舞妓さんて、着物をひとりで着られないんです。
あの、「だらりの帯」あれを締め付けるのは女の力でも難しくて、「男衆」という着付け師がぎゅーっ! と力入れて締めてるんです。
花街には今でも「男衆」さんが数人いらっしゃって、お座敷前の舞妓さんの着付けを手伝っておられます。
この舞妓さんには、この男衆さんと、決まっているそうです。
舞妓さんがデビューして挨拶まわりをする「お見せ出し」に付き添われ、舞妓さんが「襟替え」をして芸妓さんになり、引退するまでひとりの男衆さんが担当するのだとか。
着付けを手伝うって、ものすごいエロティックではありませんか?
そしてもちろん、舞妓さんと男衆さんの恋愛はご法度です。
「祇園の男」は、そのタブーを破った男の話です。
とても官能的な物語でした。
私も以前、男衆さんに着付けをしてもらったことがあります。
「花祀り」に同時収録された坊主と舞妓の話「花散らし」を書くときに、自分も舞妓さんの格好をしたのです。
もちろん、「舞妓変身処」に行きました。

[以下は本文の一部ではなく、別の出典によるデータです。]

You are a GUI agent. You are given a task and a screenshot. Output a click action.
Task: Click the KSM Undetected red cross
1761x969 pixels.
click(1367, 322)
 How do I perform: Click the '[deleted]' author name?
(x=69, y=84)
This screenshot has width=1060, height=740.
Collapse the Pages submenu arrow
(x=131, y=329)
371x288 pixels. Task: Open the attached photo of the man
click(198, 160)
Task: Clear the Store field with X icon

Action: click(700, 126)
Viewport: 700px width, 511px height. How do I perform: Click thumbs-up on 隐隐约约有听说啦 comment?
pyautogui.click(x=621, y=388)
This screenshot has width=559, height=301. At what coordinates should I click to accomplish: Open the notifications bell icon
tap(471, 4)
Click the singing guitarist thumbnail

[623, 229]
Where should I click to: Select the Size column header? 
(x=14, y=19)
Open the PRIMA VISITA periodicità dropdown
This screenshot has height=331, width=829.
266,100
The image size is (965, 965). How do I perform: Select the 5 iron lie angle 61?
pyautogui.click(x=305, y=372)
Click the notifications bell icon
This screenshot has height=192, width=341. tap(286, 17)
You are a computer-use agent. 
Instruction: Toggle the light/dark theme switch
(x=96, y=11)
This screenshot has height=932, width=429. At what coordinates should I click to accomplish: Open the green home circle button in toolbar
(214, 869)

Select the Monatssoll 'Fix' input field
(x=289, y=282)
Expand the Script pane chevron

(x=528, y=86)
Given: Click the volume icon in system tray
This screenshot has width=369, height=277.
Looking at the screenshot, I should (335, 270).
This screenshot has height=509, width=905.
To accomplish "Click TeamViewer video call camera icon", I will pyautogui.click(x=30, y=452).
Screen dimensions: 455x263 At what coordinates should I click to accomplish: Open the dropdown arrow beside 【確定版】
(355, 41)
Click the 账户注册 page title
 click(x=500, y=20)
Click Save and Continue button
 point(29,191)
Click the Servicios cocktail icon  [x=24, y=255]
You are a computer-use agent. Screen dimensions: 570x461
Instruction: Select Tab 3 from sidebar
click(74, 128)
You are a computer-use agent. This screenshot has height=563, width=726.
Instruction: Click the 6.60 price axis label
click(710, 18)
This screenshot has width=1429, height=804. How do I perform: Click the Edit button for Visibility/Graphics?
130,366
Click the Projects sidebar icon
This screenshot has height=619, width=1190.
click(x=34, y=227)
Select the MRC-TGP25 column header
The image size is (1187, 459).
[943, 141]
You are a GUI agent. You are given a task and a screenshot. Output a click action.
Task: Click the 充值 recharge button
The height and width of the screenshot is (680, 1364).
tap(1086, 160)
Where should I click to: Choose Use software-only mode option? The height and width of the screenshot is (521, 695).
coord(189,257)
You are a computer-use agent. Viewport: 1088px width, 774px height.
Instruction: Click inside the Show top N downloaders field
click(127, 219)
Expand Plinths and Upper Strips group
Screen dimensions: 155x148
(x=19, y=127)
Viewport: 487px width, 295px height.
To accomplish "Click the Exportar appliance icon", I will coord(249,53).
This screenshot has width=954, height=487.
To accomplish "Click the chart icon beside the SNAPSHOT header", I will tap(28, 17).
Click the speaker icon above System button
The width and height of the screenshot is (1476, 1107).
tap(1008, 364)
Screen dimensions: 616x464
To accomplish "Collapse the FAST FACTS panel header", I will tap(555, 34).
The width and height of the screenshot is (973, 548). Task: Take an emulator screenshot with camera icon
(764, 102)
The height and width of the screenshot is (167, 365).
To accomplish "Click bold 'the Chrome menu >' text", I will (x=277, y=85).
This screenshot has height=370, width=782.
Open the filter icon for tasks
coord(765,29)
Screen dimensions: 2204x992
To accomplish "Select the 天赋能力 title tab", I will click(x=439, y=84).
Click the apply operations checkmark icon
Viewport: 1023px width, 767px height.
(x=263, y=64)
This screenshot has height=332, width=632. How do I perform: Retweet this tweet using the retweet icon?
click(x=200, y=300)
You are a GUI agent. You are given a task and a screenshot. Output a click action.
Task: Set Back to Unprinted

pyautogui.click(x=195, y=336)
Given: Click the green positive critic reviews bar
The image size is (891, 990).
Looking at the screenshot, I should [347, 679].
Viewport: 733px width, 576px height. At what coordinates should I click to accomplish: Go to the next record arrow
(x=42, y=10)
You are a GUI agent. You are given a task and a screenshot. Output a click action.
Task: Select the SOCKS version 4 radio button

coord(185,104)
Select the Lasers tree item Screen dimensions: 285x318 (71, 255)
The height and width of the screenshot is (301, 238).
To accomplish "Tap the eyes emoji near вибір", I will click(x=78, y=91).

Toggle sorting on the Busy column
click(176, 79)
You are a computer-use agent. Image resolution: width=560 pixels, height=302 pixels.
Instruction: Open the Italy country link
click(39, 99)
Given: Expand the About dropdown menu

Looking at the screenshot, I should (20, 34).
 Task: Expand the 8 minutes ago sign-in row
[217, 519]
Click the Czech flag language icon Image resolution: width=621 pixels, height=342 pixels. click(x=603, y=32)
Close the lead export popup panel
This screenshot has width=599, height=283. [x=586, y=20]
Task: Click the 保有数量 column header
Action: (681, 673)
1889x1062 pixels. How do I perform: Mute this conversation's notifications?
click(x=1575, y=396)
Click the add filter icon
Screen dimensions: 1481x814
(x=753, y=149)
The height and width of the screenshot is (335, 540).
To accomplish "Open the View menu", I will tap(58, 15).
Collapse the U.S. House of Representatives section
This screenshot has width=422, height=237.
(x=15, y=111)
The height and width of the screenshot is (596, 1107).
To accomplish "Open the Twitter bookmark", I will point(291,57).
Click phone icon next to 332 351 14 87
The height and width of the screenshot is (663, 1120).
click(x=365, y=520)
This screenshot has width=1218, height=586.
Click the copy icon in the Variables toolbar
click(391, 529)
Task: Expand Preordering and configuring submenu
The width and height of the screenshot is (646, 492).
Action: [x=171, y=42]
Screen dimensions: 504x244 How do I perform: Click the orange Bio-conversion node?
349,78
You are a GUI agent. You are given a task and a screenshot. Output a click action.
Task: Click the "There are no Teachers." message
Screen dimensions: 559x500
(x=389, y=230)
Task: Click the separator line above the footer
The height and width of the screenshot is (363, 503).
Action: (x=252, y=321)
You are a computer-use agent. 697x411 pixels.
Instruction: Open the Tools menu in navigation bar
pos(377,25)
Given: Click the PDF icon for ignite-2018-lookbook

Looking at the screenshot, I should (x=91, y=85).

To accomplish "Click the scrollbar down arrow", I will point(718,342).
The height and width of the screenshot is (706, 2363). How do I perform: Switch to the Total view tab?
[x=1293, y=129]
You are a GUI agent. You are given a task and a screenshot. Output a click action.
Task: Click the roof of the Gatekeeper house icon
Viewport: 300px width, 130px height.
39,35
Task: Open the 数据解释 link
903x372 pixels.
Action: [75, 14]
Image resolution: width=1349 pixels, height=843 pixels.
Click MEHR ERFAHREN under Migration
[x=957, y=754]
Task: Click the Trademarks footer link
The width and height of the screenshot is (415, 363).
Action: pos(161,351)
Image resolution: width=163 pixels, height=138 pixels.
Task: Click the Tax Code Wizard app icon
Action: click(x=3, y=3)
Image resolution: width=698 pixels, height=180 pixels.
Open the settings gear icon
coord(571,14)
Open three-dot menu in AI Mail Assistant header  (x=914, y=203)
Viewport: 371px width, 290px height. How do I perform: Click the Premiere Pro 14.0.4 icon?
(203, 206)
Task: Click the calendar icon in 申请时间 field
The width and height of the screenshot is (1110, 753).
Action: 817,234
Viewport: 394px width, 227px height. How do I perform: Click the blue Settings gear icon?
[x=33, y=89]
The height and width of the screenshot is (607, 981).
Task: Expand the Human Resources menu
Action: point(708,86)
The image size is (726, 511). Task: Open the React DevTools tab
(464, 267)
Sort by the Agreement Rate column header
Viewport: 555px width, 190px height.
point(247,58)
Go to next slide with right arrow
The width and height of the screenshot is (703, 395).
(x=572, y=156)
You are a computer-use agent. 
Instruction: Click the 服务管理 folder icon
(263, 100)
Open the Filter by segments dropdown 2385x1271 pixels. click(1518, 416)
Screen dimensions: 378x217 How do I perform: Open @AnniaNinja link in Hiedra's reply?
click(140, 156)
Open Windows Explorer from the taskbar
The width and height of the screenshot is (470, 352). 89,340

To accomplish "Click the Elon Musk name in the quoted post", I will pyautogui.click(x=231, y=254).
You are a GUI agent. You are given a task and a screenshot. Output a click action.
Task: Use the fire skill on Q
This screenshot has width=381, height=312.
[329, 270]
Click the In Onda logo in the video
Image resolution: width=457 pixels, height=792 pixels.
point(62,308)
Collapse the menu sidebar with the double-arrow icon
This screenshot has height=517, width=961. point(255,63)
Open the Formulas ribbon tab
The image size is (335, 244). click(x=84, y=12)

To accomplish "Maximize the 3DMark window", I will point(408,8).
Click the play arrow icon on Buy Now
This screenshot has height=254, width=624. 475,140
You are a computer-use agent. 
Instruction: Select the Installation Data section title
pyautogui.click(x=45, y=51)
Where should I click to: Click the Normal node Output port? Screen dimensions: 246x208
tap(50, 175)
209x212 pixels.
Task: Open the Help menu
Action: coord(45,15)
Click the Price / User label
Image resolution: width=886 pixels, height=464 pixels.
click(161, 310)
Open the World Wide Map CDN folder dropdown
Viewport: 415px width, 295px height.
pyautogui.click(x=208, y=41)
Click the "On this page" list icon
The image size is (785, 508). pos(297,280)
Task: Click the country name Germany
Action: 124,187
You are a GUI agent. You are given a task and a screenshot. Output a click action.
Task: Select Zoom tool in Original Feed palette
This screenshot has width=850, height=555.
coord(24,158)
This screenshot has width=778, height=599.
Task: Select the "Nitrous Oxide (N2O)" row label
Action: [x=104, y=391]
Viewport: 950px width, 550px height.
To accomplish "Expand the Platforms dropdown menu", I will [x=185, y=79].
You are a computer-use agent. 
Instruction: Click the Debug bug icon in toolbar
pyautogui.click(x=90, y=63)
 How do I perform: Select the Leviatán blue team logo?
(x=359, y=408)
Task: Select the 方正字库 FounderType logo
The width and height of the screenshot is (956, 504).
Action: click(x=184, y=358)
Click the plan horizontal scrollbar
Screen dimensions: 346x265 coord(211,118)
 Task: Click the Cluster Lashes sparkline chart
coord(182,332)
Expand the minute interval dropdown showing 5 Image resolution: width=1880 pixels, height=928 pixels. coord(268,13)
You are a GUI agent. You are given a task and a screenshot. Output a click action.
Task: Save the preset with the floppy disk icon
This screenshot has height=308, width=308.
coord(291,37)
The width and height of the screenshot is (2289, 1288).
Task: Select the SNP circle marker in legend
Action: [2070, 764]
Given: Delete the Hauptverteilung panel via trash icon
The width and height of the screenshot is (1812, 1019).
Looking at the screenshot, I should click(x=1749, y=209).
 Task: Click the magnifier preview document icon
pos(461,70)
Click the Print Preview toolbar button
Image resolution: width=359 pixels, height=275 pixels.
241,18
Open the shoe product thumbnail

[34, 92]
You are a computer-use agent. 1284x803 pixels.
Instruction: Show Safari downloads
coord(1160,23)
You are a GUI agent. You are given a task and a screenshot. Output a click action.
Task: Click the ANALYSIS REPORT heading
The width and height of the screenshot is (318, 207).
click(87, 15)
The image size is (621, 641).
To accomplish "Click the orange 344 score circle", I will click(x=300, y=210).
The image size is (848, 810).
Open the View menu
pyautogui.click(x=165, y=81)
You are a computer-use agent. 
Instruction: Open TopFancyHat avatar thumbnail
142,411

そこは本物の現役の男衆さんが着付けをしてくださり、着物も実際に舞妓さんや芸妓さんが着られたものがあるということでした。
男衆さんに着付けしてもらい……いや、大変でした。
男衆さんは親指と人差し指の間が切れのだとおっしゃってました。そこに帯をはさんでぎゅーっとするから。
そもそも舞妓の着物って、15キロとか20キロとか言われています。
そしてあの「おこぼ」という20cmはありそうなぽっくり下駄のバランスの悪いこと!
舞妓さんは肉体労働だと思いました。
舞妓姿で写真を撮っていただいたのですが、もう見られたもんじゃない。
白塗りの自分が、あまりにも母親に似ていて……へこみました。
けど男衆さんのお話は非常に勉強になったので、機会があれば花街のことはもっと調べてみたいです。